Gauging Sentiment
There are two types of bulls. The first is the permabull. Permabulls are people who were drawn in at some point in the bull market. Most permabulls get drawn in very close to the end of a bull market. But the point is that sentiment-wise, permabulls are, well, always bullish. Because when you get drawn into a bull market and start making money, something funny happens. You can’t go back to being indifferent, let alone bearish. You’re a complete convert. Every piece of information is interpreted as a bull item and every dip is a buying opportunity. Upside price targets become more and more aggressive. And why not?
Palantir at $25? Why so conservative?! Why not $50 or $100 or $150? Did you see what every other growth stock did for the past year?! Sea Limited went up 10x!

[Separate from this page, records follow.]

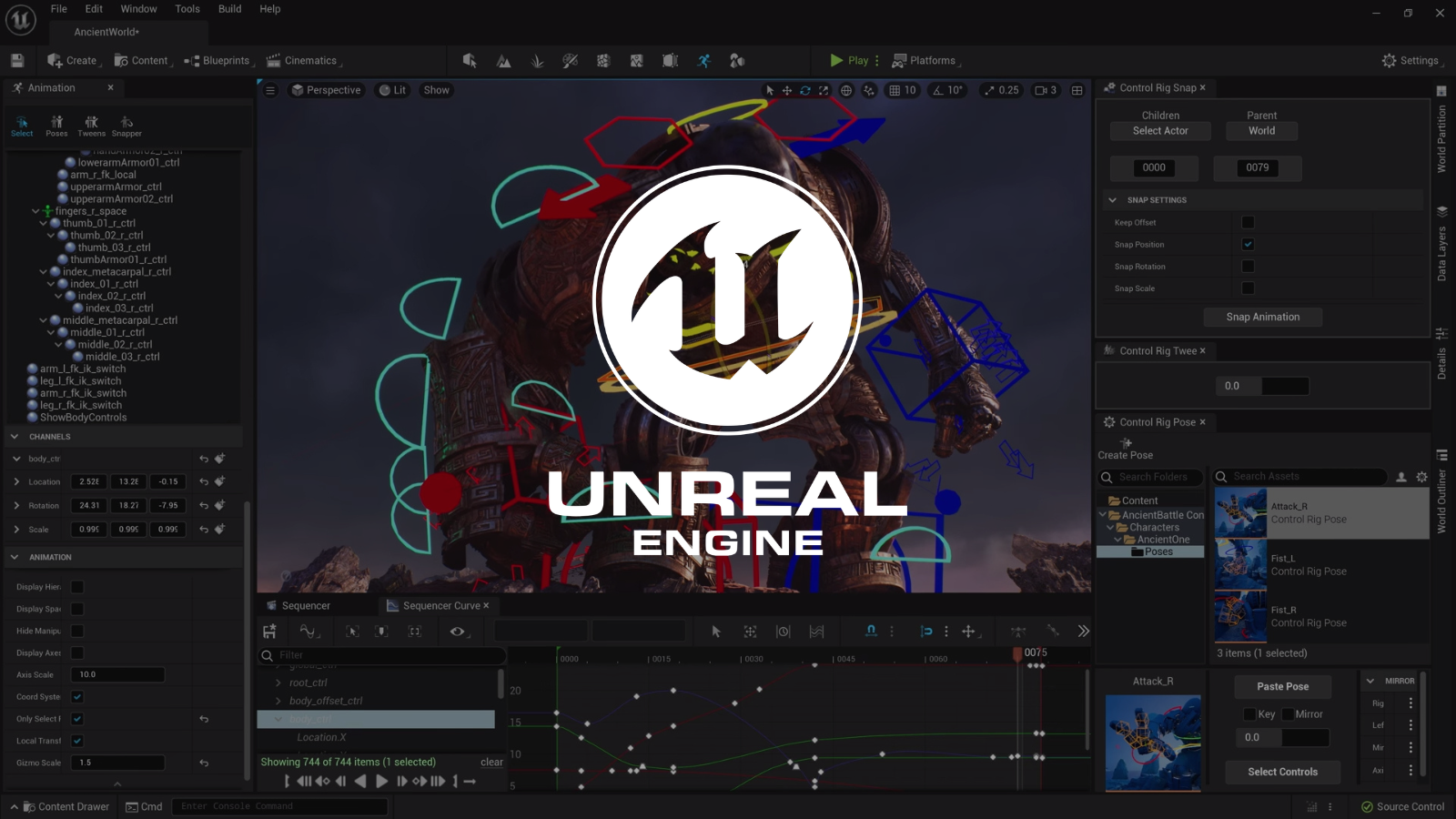
Task: Open the Build menu
Action: (x=229, y=9)
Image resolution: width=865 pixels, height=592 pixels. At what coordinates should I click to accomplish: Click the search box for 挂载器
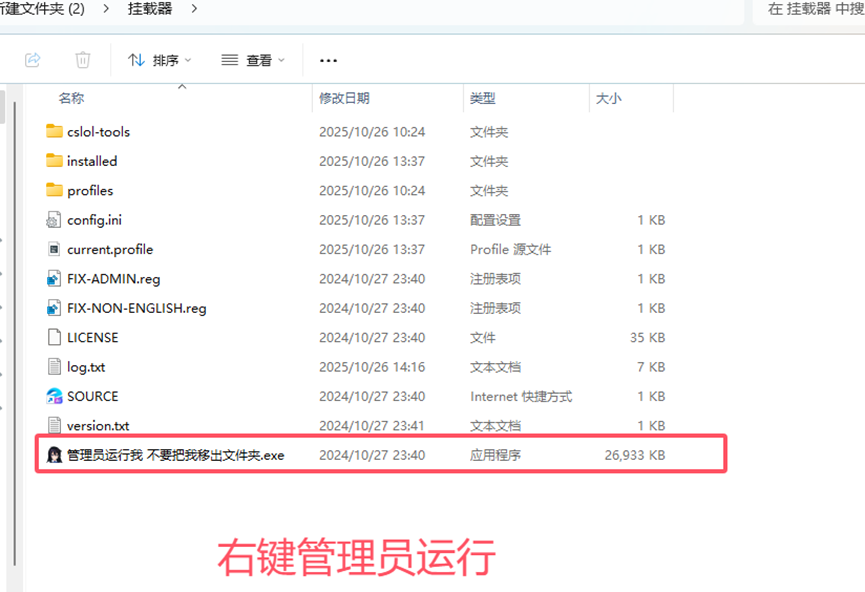click(x=810, y=11)
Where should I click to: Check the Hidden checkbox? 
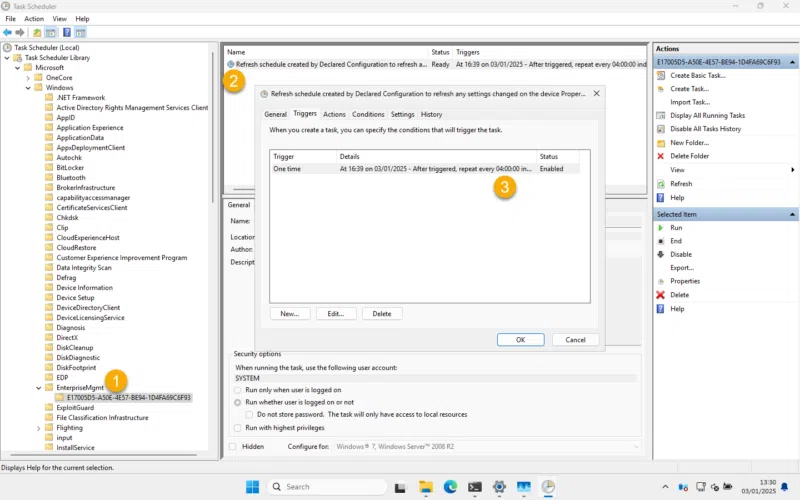tap(233, 446)
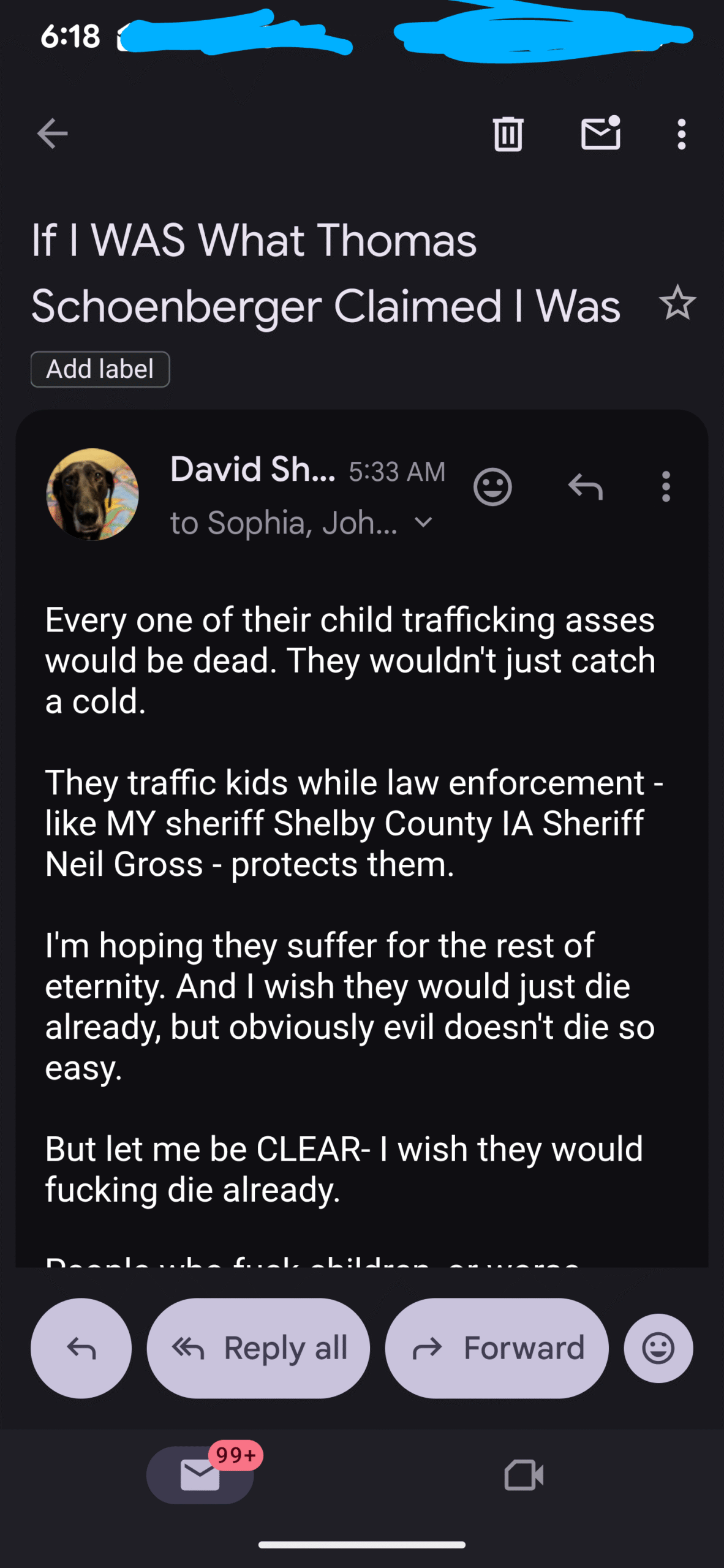Image resolution: width=724 pixels, height=1568 pixels.
Task: Reply using arrow in message header
Action: tap(586, 487)
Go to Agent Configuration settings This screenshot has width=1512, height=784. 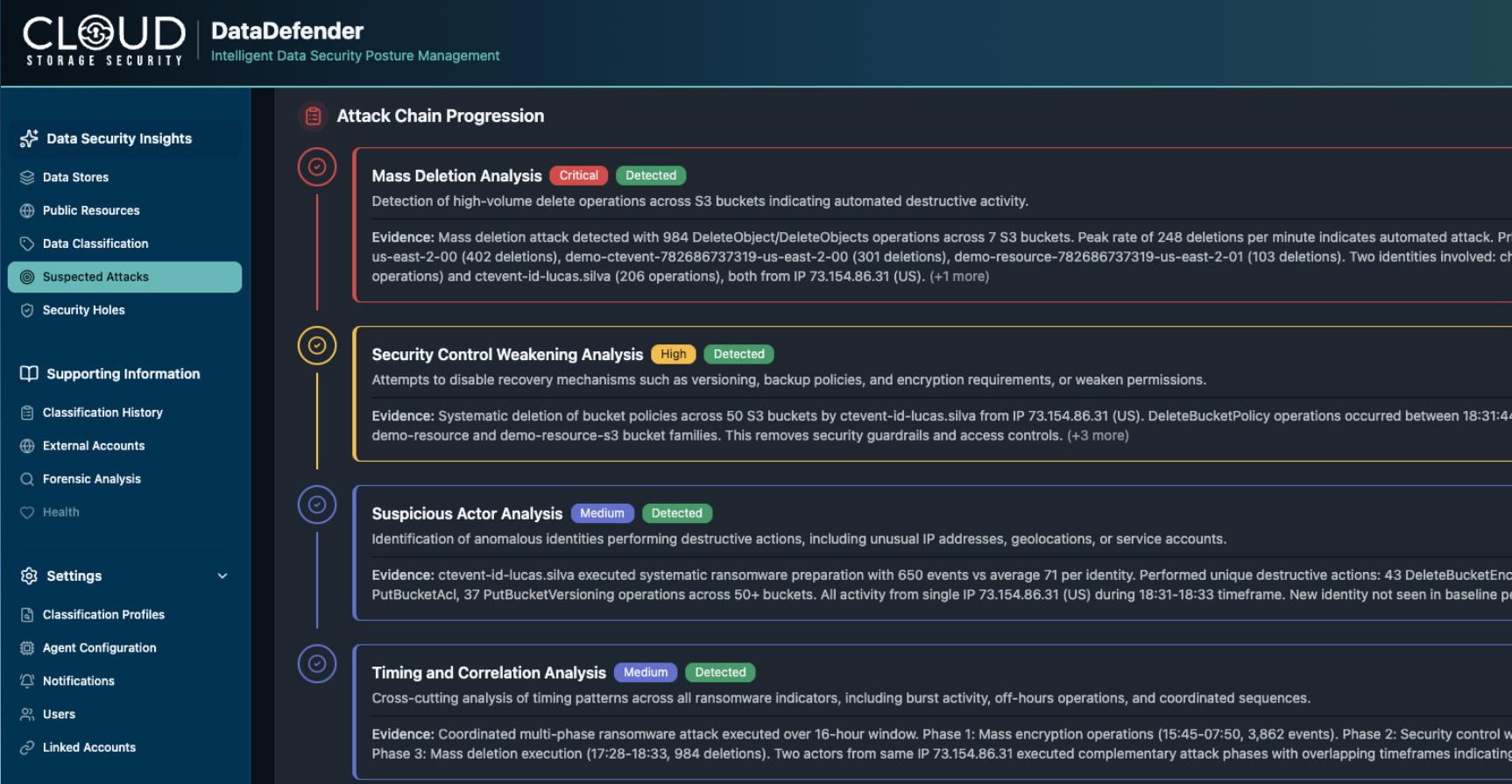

And the thing is, this method works for a long time. It has to. If it didn’t, sentiment would never rise off of its lows. These are not the people you want to gauge for bullish sentiment because they’re always bullish.
There are those who believe that when too many permabulls show up and are making large sums of money by speculating that they are undeserving and stupid and will give it back. They try to time this and based on various pieces of anecdotal evidence decide to short the market. They usually get carried out in a casket.
This brings me to the second type of bull. That is the reluctant bull. A reluctant bull is someone who remained bearish for most of the rise, thinking the end was nigh because too much dumb money was sloshing around and speculation was rampant in assets that made absolutely no sense and people totally undeserving were making too much money. But the market stubbornly went higher and higher, the dumb money inexplicably being rewarded after blindly buying on every dip.
I do due diligence and have fancy degrees and know all sorts of technical indicators and valuation metrics! This type of rampant speculation is unprecedented! Why am I not the one making money?!
After enough bludgeoning by Mr. Market, the reluctant bull gradually caves in and becomes bullish. He doesn’t realize it, but it’s happening.
At first he covers his shorts. Then he eventually decides to stop shorting the market, telling himself he’ll get back in later when there’s a better setup. But the bullish evidence grows and grows. Now he doesn’t see why he shouldn’t at least participate for part of the ride. “At least I’ll get paid for waiting” he thinks. Or maybe he doesn’t go long but just gives up on the idea of trying to make money from shorting at all. He’s bullish, but he doesn’t realize it. But actions speak louder than words.
People love to say sell when there’s euphoria. Complete nonsense. That’s something those with the luxury of hindsight, picking apart prior bear markets like to think they can do in the present. It’s a complete fallacy that there’s ever going to be a time when 100% of people are wildly bullish and speculating. There are simply too many lessons from the past and scars from prior bear markets for everyone to become a bull. The reality is that there will always be those who are too clever to ever be bullish.
My advice: don’t pay attention to the CNN Fear and Greed Index or Put/Call Ratio or whatever sentiment gauge is being circulated to try and gauge sentiment. Pay attention to the reluctant bulls because when they capitulate the boat is truly one-sided and downside risk is great.
How to gauge this? I think the correct mix is complete arrogance amongst the permabulls (shit-talking, endless bullish chart posting, especially from people who had gone dormant for a number of weeks when things weren’t so rosy, etc.) along with the aforementioned abandonment of bearish positions from the reluctant bulls. In other words, when it is really hard to find people actually heavily positioned for a bear market.
Trading is harder than it seems.
As an aside, as I write this, there are those who I follow who were bearish on Bitcoin since they first heard of it who are now talking about “buyable dips.” Let’s see how this unfolds.
Aside part two: interestingly, this article showed up in my feed literally ten minutes after I posted this.